(CNSNews.com) – Slashing Medicare payments to hospitals that readmit ailing senior citizens--a component of the health care reform bill under consideration in Congress--could have serious consequences for the hospitals, including raising costs on hospitals an estimated $19 billion over 10 years, according to the American Hospital Association.
A plan to reduce preventable hospital readmissions is included in all of the health care bills before Congress and would impose a fee on hospitals that readmit patients for certain conditions, such as pneumonia and heart failure.
The details on how the readmissions policy would work, however, are largely left up to the Health and Human Services Department (HHS), a fact that concerns the nation’s hospitals. The penalties would only apply to hospitals where the readmission rates were well above the national average.
The measures are designed to improve the delivery of health care to Medicare patients by realigning the government’s payments to hospitals away from the current fixed-rate system--where the government pays for everything--to one that better rewards quality and efficiency.
“The bill creates quality and efficiency incentives that will improve care and cut down on waste, such as unnecessary hospital readmissions,” Sen. Max Baucus (D-Mont.) said in a press release accompanying the introduction of the Senate Finance Committee’s version of health reform.
Baucus’ version of the readmissions policy would penalize hospitals 20 percent of their Medicare reimbursement rates if patients are readmitted for the same condition within seven days and by 10 percent if readmitted within 15 days.
“Starting in FY 2013, hospitals with readmission rates above a certain threshold would have payments for the original hospitalization reduced by 20 percent if a patient with a selected condition is re-hospitalized with a preventable readmission within seven days and by 10 percent if a patient with a selected condition is re-hospitalized with a preventable readmission within 15 days,” the summary text of Baucus’ bill reads.
The Senate Finance Committee left the definition of a “selected condition” up to the HHS, specifying only that the government use eight conditions with a high rate or cost of readmission. The government can expand the list of selected conditions after three years, in 2016.
As the summary states, “Three years after implementation of the readmissions policy, the [HHS] Secretary would have the authority to expand the policy to other conditions. Additional conditions would be selected based on: (1) high spending on readmissions or high rates of readmissions; and (2) other criteria as determined by the Secretary.”
The American Hospital Association (AHA), in comments submitted to Baucus May 15, said that the Finance Committee’s plan could lead to “serious consequences” if the government does not get the details right.
“Hospital leaders and clinicians who care for patients recognize that some readmissions can be prevented,” the AHA said.
“But there are a number of factors beyond the hospital’s control that affect whether a patient is readmitted, including the natural course of the disease, the limited availability of post-acute and ambulatory health care services, high levels of poverty among some hospitals’ patients, and a lack of community-based social services,” it added.

- Data excerpts:

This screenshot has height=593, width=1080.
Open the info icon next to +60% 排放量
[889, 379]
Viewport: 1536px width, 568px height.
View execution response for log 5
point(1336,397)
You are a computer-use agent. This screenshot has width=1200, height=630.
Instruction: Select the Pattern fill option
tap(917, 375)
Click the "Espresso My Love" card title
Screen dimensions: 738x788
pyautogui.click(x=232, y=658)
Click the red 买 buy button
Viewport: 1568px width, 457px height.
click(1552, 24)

---

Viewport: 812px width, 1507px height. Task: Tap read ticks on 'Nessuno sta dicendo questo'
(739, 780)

* * *

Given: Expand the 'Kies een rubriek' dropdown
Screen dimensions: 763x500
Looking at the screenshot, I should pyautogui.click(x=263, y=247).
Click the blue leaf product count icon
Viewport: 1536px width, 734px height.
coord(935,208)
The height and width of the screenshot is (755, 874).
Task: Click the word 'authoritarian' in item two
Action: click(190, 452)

- To do: Please extend the article on Medicare readmission penalties for hospitals, continuing after its final sentence.

- The answer:
“If these factors are not accounted for, they will lead to payment penalties, inequities and other serious consequences--intended and unintended--for hospitals, particularly safety-net hospitals,” said the AHA.
The health care bills in the House, similar to the Baucus bill, differ in that the penalty would apply to hospitals that have readmission rates above their expected rates for three diseases: pneumonia, heart disease, and heart attack, regardless of whether the patient was originally treated for one of these conditions. Also, starting in 2013, the HHS could expand the list of selected conditions without limit.
The AHA said that the proposed penalties, the lower reimbursement rates, could cost hospitals an estimated $19 billion over 10 years, and it urged House Speaker Nancy Pelosi (D-Calif.) to adjust the penalties to avoid wrongly punishing hospitals for readmissions they could not control.
“The policy in the House reform bill would link hospital performance on readmissions to
Medicare payments, and represents a potential cut of $19 billion dollars to America’s hospitals over 10 years,” AHA President Tom Viselac told Pelosi on Sept. 15 in testimony before the House Democratic Steering and Policy Committee.
“Beginning in FY 2012, it would reduce payments to hospitals, including critical access hospitals, with higher-than-expected 30-day readmission rates for heart attack, heart failure and pneumonia,” testified Viselac. “This payment cut would apply to all Medicare discharges--not just cases involved in a readmission. Madam Speaker, we believe that this proposal is overly aggressive.”
Robert Book, senior research fellow in Health Care Economics at the conservative Heritage Foundation, told CNSNews.com that readmissions were a serious problem and that Congress’ method was “relatively crude.”
“These bills are addressing a real problem,” he said. “The thing with hospital readmissions is a real problem that gives hospitals perverse incentives, and they get paid more when they have lower quality. On the other hand, this is a really blunt instrument to try to use to correct it.”
“It’s not clear that this is the right way to do it, but it’s not obvious what a better way might be,” he said.